Assignment:
Exact reproduction is required for all entries.

[Stored records]
══════════════════════════════
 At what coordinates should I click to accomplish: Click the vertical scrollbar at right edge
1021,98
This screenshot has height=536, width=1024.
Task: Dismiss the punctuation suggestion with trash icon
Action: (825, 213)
══════════════════════════════
Written reply:
 At what coordinates should I click to accomplish: Click the vertical scrollbar at right edge
1021,98
This screenshot has height=536, width=1024.
Task: Dismiss the punctuation suggestion with trash icon
Action: (825, 213)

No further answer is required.